Subversion Repositories QNX 8.QNX8 LLVM/Clang compiler suite

//==- llvm/Analysis/MemoryBuiltins.h - Calls to memory builtins --*- C++ -*-==//

//

// Part of the LLVM Project, under the Apache License v2.0 with LLVM Exceptions.

// See https://llvm.org/LICENSE.txt for license information.

// SPDX-License-Identifier: Apache-2.0 WITH LLVM-exception

//

//===----------------------------------------------------------------------===//

//

// This family of functions identifies calls to builtin functions that allocate

// or free memory.

//

//===----------------------------------------------------------------------===//

#ifndef LLVM_ANALYSIS_MEMORYBUILTINS_H

#define LLVM_ANALYSIS_MEMORYBUILTINS_H

#include "llvm/ADT/APInt.h"

#include "llvm/ADT/DenseMap.h"

#include "llvm/ADT/SmallPtrSet.h"

#include "llvm/Analysis/TargetFolder.h"

#include "llvm/Analysis/TargetLibraryInfo.h"

#include "llvm/IR/IRBuilder.h"

#include "llvm/IR/InstVisitor.h"

#include "llvm/IR/ValueHandle.h"

#include <cstdint>

#include <optional>

#include <utility>

namespace llvm {

class AllocaInst;

class AAResults;

class Argument;

class ConstantPointerNull;

class DataLayout;

class ExtractElementInst;

class ExtractValueInst;

class GEPOperator;

class GlobalAlias;

class GlobalVariable;

class Instruction;

class IntegerType;

class IntrinsicInst;

class IntToPtrInst;

class LLVMContext;

class LoadInst;

class PHINode;

class SelectInst;

class Type;

class UndefValue;

class Value;

/// Tests if a value is a call or invoke to a library function that

/// allocates or reallocates memory (either malloc, calloc, realloc, or strdup

/// like).

bool isAllocationFn(const Value *V, const TargetLibraryInfo *TLI);

bool isAllocationFn(const Value *V,

                    function_ref<const TargetLibraryInfo &(Function &)> GetTLI);

/// Tests if a value is a call or invoke to a library function that

/// allocates memory via new.

bool isNewLikeFn(const Value *V, const TargetLibraryInfo *TLI);

/// Tests if a value is a call or invoke to a library function that

/// allocates memory similar to malloc or calloc.

bool isMallocOrCallocLikeFn(const Value *V, const TargetLibraryInfo *TLI);

/// Tests if a value is a call or invoke to a library function that

/// allocates memory (either malloc, calloc, or strdup like).

bool isAllocLikeFn(const Value *V, const TargetLibraryInfo *TLI);

/// Tests if a function is a call or invoke to a library function that

/// reallocates memory (e.g., realloc).

bool isReallocLikeFn(const Function *F);

/// If this is a call to a realloc function, return the reallocated operand.

Value *getReallocatedOperand(const CallBase *CB);

//===----------------------------------------------------------------------===//

//  free Call Utility Functions.

//

/// isLibFreeFunction - Returns true if the function is a builtin free()

bool isLibFreeFunction(const Function *F, const LibFunc TLIFn);

/// If this if a call to a free function, return the freed operand.

Value *getFreedOperand(const CallBase *CB, const TargetLibraryInfo *TLI);

//===----------------------------------------------------------------------===//

//  Properties of allocation functions

//

/// Return true if this is a call to an allocation function that does not have

/// side effects that we are required to preserve beyond the effect of

/// allocating a new object.

/// Ex: If our allocation routine has a counter for the number of objects

/// allocated, and the program prints it on exit, can the value change due

/// to optimization?
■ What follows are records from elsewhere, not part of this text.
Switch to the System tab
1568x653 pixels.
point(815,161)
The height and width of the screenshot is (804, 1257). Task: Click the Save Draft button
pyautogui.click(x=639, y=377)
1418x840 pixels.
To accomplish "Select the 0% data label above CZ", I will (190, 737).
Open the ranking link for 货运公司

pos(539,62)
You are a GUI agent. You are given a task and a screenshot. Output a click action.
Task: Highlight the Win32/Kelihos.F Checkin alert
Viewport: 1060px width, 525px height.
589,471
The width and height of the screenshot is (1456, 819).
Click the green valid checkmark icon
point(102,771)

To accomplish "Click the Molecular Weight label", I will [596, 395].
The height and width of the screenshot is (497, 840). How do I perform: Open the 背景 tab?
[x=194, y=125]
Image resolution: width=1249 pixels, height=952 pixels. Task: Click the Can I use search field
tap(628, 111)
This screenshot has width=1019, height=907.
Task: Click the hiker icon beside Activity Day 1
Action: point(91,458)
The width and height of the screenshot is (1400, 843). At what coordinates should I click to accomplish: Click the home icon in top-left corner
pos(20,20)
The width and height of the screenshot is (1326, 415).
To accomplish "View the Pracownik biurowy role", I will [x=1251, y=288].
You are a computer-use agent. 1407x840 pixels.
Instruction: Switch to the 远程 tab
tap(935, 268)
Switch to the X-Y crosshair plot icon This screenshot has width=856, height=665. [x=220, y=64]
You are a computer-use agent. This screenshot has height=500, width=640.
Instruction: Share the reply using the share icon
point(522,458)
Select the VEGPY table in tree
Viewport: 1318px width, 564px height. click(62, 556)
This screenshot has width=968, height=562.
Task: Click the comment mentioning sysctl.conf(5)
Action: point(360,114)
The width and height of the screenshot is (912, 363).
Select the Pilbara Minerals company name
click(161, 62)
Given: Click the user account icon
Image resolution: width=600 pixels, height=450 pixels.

Answer is highly language dependent.

/// Note: *Removable* really does mean removable; it does not mean observable.

/// A language (e.g. C++) can allow removing allocations without allowing

/// insertion or speculative execution of allocation routines.

bool isRemovableAlloc(const CallBase *V, const TargetLibraryInfo *TLI);

/// Gets the alignment argument for an aligned_alloc-like function, using either

/// built-in knowledge based on fuction names/signatures or allocalign

/// attributes. Note: the Value returned may not indicate a valid alignment, per

/// the definition of the allocalign attribute.

Value *getAllocAlignment(const CallBase *V, const TargetLibraryInfo *TLI);

/// Return the size of the requested allocation. With a trivial mapper, this is

/// similar to calling getObjectSize(..., Exact), but without looking through

/// calls that return their argument. A mapper function can be used to replace

/// one Value* (operand to the allocation) with another. This is useful when

/// doing abstract interpretation.

std::optional<APInt> getAllocSize(

    const CallBase *CB, const TargetLibraryInfo *TLI,

    function_ref<const Value *(const Value *)> Mapper = [](const Value *V) {

      return V;

    });

/// If this is a call to an allocation function that initializes memory to a

/// fixed value, return said value in the requested type.  Otherwise, return

/// nullptr.

Constant *getInitialValueOfAllocation(const Value *V,

                                      const TargetLibraryInfo *TLI,

                                      Type *Ty);

/// If a function is part of an allocation family (e.g.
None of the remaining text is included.